## [Required work]
All lines with the word "agent" are to be found and copied from the listing.

───

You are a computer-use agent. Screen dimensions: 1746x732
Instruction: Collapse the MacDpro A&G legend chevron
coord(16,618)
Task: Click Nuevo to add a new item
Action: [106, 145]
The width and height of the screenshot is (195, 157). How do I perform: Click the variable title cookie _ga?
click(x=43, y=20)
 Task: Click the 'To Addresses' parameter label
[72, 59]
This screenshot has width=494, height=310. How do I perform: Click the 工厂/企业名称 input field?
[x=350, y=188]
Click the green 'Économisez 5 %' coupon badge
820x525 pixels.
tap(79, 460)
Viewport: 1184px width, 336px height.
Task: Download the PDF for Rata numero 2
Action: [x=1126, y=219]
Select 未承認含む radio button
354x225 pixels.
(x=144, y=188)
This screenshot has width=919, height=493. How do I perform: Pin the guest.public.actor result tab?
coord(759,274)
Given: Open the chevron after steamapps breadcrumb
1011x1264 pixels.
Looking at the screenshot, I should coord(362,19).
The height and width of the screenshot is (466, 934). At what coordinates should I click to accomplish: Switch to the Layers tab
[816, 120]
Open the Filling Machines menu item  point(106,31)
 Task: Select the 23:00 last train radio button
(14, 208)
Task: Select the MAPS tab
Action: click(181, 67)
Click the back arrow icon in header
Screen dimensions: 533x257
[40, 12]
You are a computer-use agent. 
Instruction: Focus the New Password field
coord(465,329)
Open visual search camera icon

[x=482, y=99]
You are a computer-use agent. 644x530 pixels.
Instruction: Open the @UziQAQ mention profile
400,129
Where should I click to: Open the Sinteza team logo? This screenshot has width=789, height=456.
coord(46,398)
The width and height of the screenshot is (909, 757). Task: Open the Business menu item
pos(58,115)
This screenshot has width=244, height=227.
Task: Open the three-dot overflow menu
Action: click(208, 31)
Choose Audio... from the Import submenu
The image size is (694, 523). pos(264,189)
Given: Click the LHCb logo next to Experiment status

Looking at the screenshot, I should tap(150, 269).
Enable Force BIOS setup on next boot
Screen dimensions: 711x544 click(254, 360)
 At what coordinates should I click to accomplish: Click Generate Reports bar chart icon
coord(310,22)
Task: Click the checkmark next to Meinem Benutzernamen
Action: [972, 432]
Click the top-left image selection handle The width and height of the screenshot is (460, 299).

───

## [Task result]
You are a computer-use agent. Screen dimensions: 1746x732
You are a computer-use agent. 
You are a computer-use agent. 644x530 pixels.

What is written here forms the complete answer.